Keunggulan Amerika tidak akan bertahan lama. Fakta yang jelas adalah bahwa pembawa bendera ideologi sistem ekonomi kapitalis, sedang sekarat. Ketika pasar keuangan jatuh, dan memicu resesi di seluruh dunia, tidak seorangpun pakar ekonomi Barat yang bisa menyembunyikan masalah atau penyebab sebenarnya, apalagi mengutarakan suatu solusi yang bisa berjalan. Ketika suatu ide menghasilkan suatu masalah yang tidak bisa diselesaikannya maka ide itu dikatakan mati. Perang terhadap Islam pada saat ini merupakan pengganti Perang Dunia I, II dan III (yang terakhir lebih dikenal sebagai Perang Dingin). Sebuah headline surat kabar New York Times tanggal 21 Jan 1996 memuat berita ‘Bahaya Merah hilang, tapi datanglah Islam’ menghiasi halaman surat kabar itu. Namun, berbeda dengan peristiwa-peristiwa sejarah sebelumnya, Amerika berada dalam posisi yang jauh lebih lemah untuk melakukan Perang Dunia IV yang baru ini- yang disebut oleh George Bush Jr sebagai ‘Perang Melawan Teror’.
Meskipun ada tanda-tanda yang jelas bahwa perang ideologi ini sedang mengarah ke Islam, Amerika membujuk semua negara untuk bergabung dengan perang mereka yang tanpa akhir ini. Pendekatan ini merupakan tanda menurunnya pengaruh Barat - dan pepanjangan kepemimpinan Amerika - hanya karena kepemimpinan memerlukan suatu arah yang bisa memobilisasi negara lain, sementara kekuasaan yang dilakukan demi dominasi hanya berfungsi untuk menundukkan pihak sekutu yang enggan mengikuti kemauan sebuah negara dengan kekerasan. Saat ini, Amerika telah mengerahkan peralatan militer berpresisi tinggi pada arsenalnya, yang diperlukan untuk menghadapi musuh yang setara, namun kita mungkin lupa bahwa hal itu hanyalah memerangi sekelompok kecil orang Islam, bahkan bukan melawan musuh yang setara. “Barat menundukkan dunia bukan karena keunggulan ide-ide atau nilai-nilai atau agamanya, melainkan dengan keunggulannya dalam menerapkan kekerasan yang terorganisir, Orang-orang Barat sering melupakan fakta ini, tetapi orang-orang non-Barat tidak pernah melupakannya “(Samuel P. Huntington).
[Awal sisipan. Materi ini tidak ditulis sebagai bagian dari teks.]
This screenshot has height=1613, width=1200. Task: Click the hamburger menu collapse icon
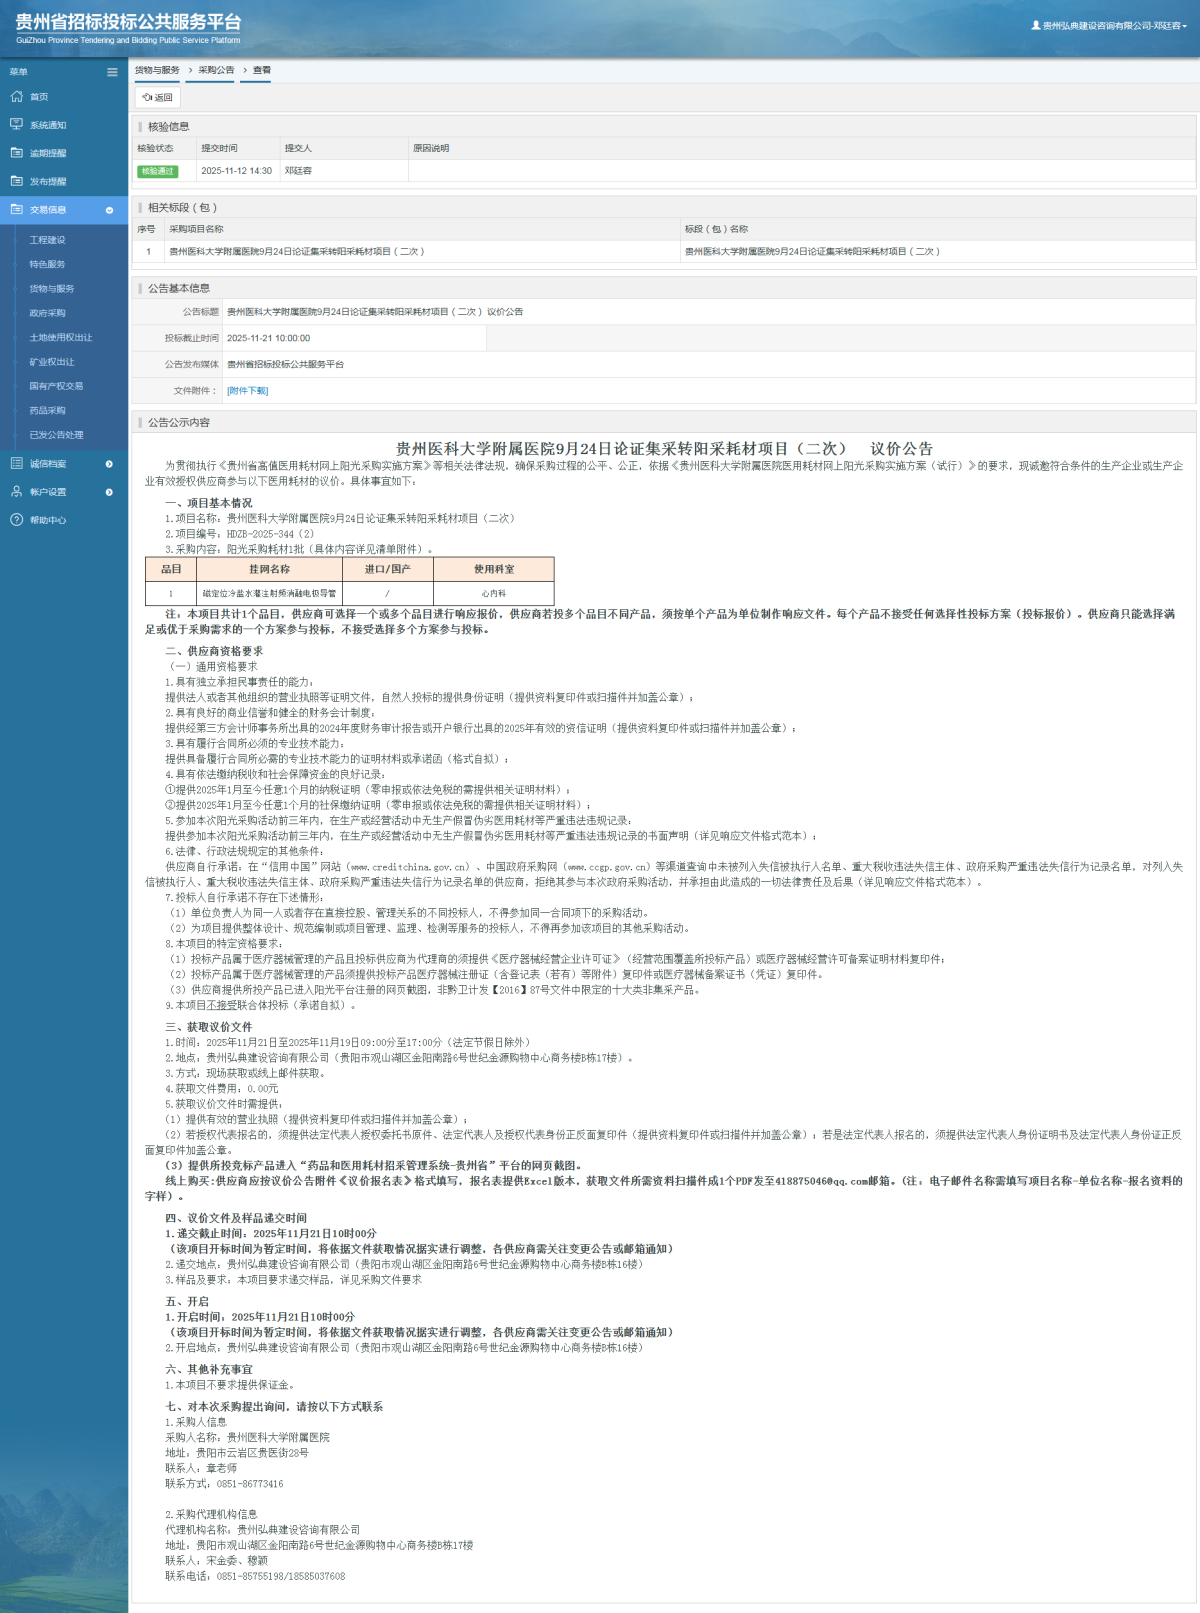click(x=112, y=72)
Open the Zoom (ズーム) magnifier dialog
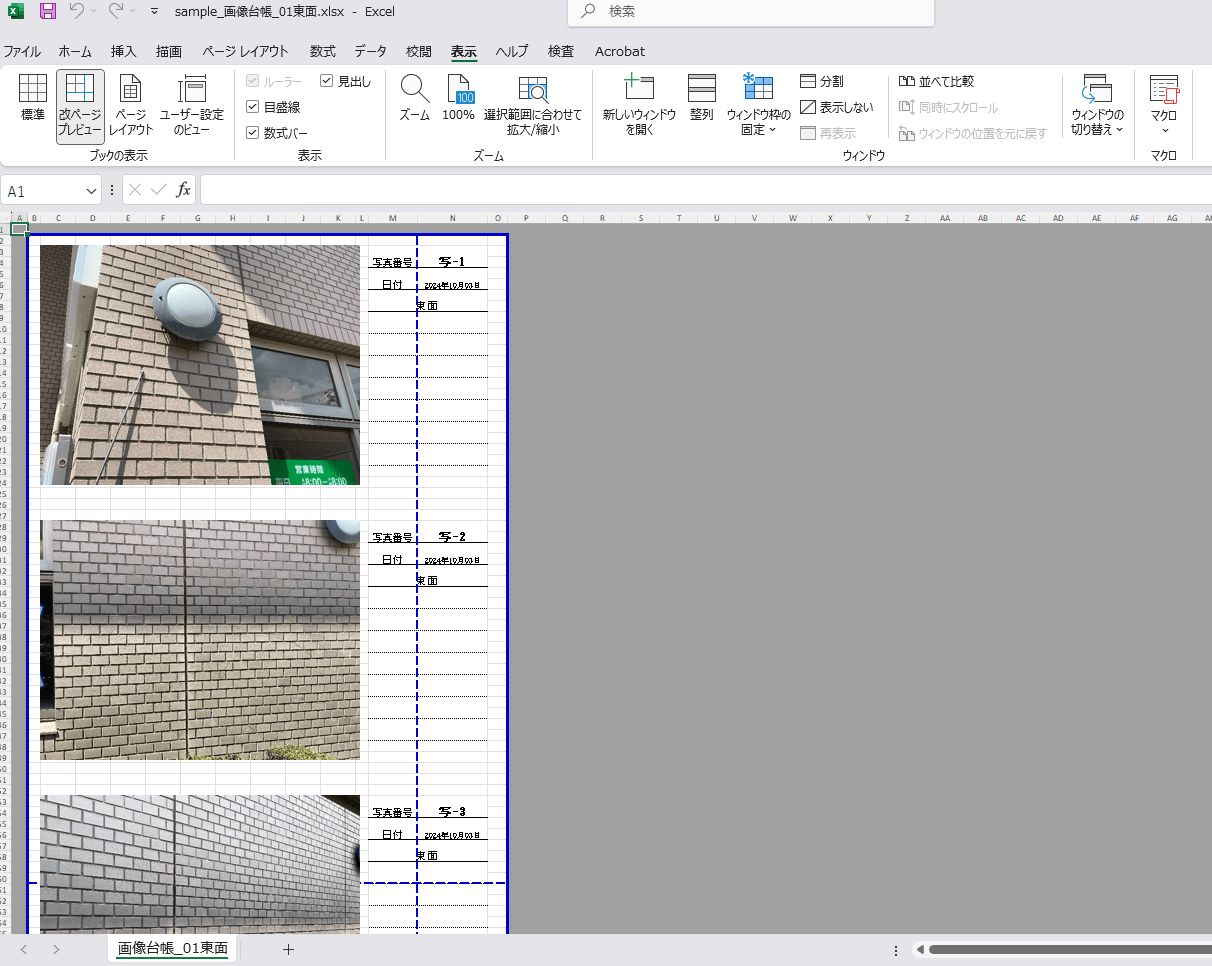Image resolution: width=1212 pixels, height=966 pixels. 414,100
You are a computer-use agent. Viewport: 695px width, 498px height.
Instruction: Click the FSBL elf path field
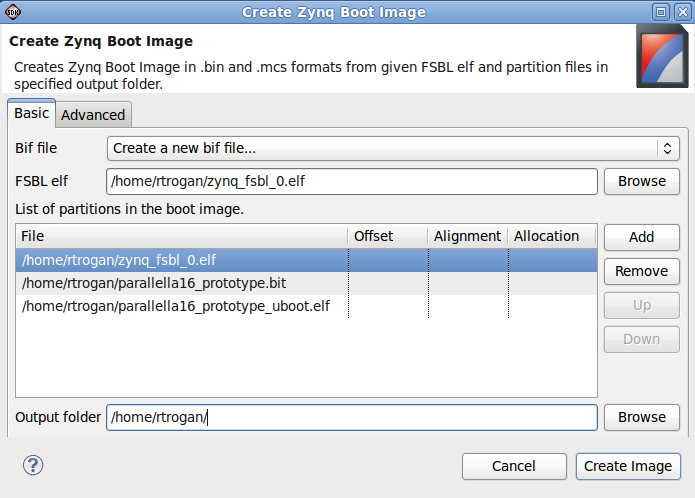(x=351, y=181)
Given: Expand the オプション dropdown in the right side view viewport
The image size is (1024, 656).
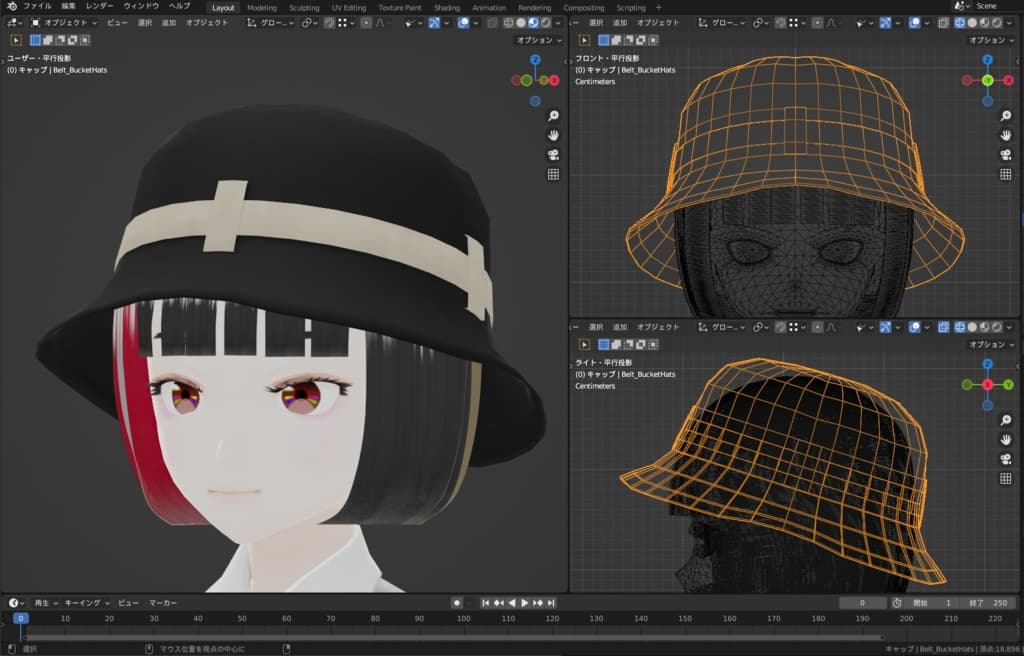Looking at the screenshot, I should pyautogui.click(x=990, y=345).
Apalagi setelah 11/9, Amerika menanggapi kejadian itu dengan cara yang memperburuk situasi yang sudah buruk, sehingga hasil akhirnya akan sangat sulit bagi Barat untuk mendefinisikannya. Mengingat fakta hari ini, bahwa Amerika bersikap antagonis di dunia Muslim. Terutama respons Amerika akan ketakutannya terhadap perang melawan Islam, sehingga pada gilirannya, membuat orang Amerika merasa kurang aman dan telah menginspirasi lebih banyak ancaman dan serangan. Namun demikian konsekuensi-konsekuensinya pasti akan berakhir dengan apa yang paling mereka takutkan, suatu entitas Islam tunggal. “Militer pada saat ini merupakan satu-satunya alat Amerika dan akan tetap demikian sementara kebijakan-kebijakan saat ini berlaku. Tidak ada diplomasi publik, pujian presiden kepada Islam., atau politik debat yang benar yang menutupi kenyataan bahwa banyak dari 1,3 miliar kaum Muslim dunia yang membenci kita karena tindakan-tindakan kita dan bukan karena nilai-nilai kita, yang dapat membuat Amerika keluar dari perang ini. ” Anonymous, Keangkuhan Imperial.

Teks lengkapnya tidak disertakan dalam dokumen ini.